*** Opening of ENTRIES PROVIDED ***
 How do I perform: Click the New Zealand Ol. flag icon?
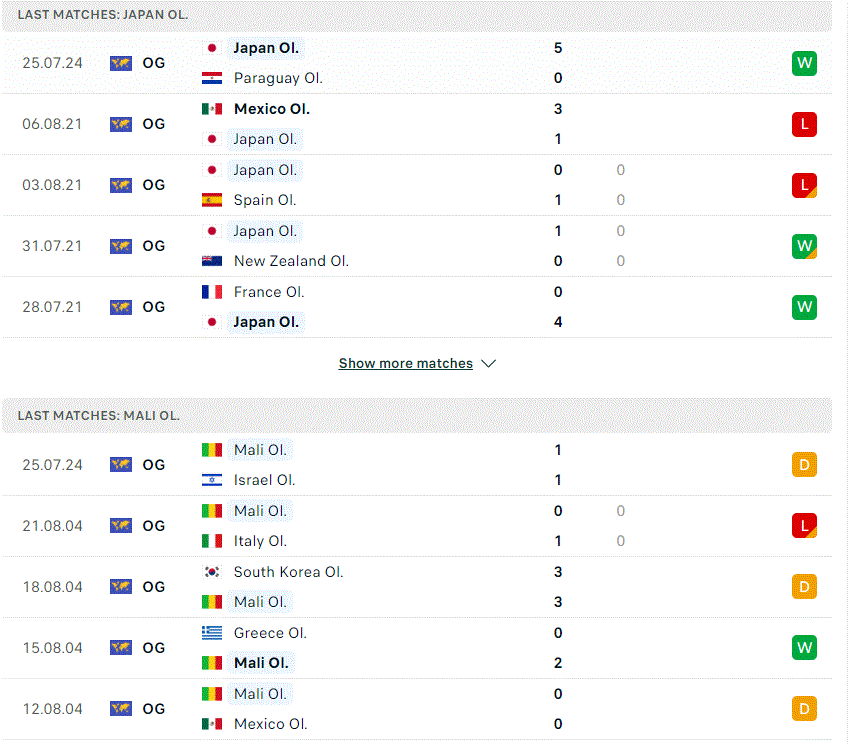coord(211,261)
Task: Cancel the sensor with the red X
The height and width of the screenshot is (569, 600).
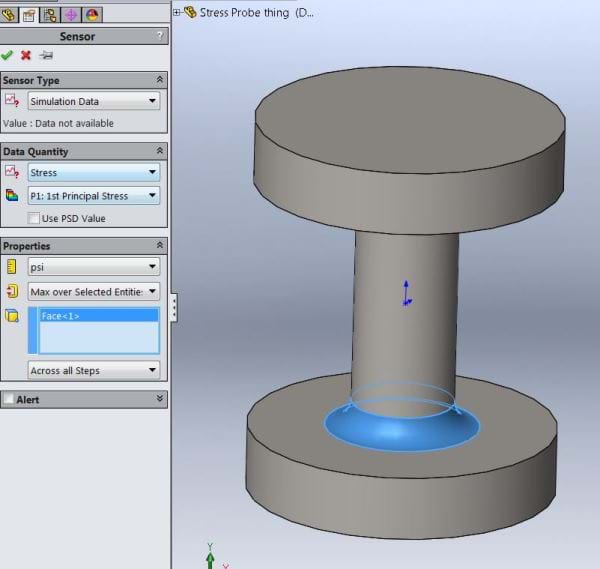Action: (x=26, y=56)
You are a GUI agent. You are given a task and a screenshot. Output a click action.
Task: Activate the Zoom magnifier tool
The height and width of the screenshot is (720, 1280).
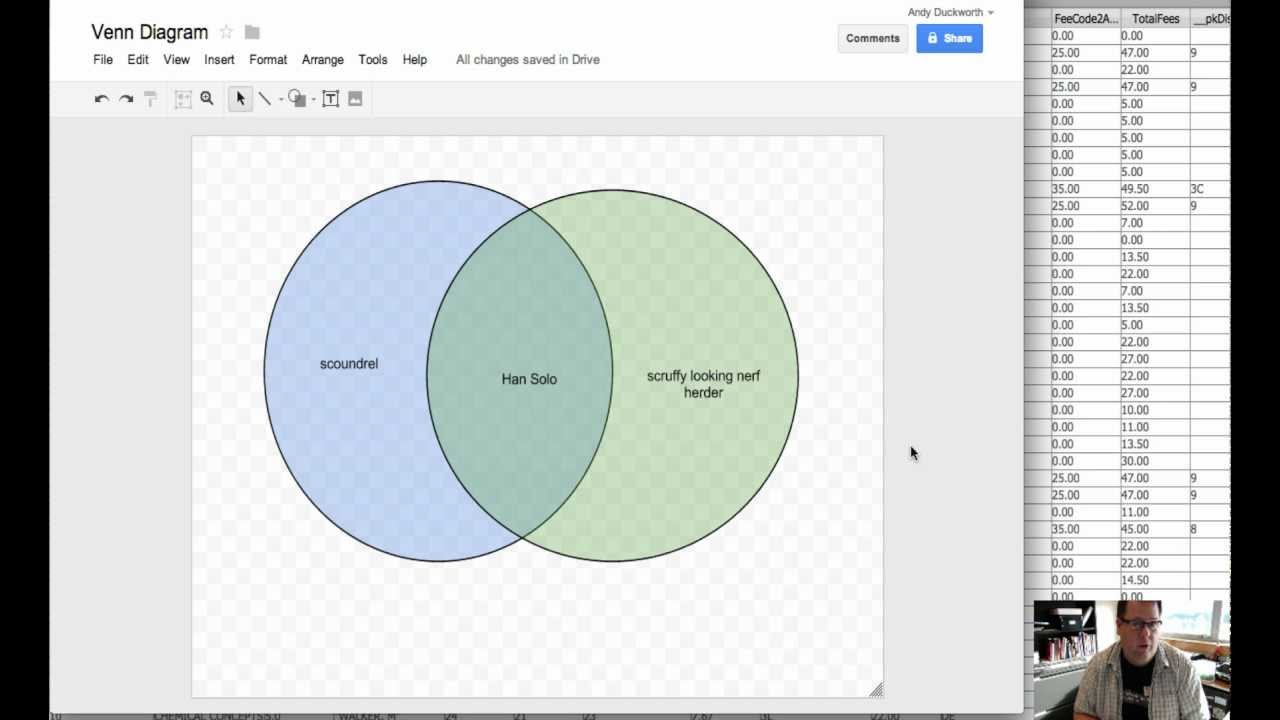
*** Close of ENTRIES PROVIDED ***
Leave the pictures out and restate exactly the lines from the one that has "Task: Cancel the sensor with the red X" through the final line of the entries above, both ends included.

__ANSWER FOR THE TASK__
Task: Cancel the sensor with the red X
The height and width of the screenshot is (569, 600).
Action: (x=26, y=56)
You are a GUI agent. You are given a task and a screenshot. Output a click action.
Task: Activate the Zoom magnifier tool
The height and width of the screenshot is (720, 1280).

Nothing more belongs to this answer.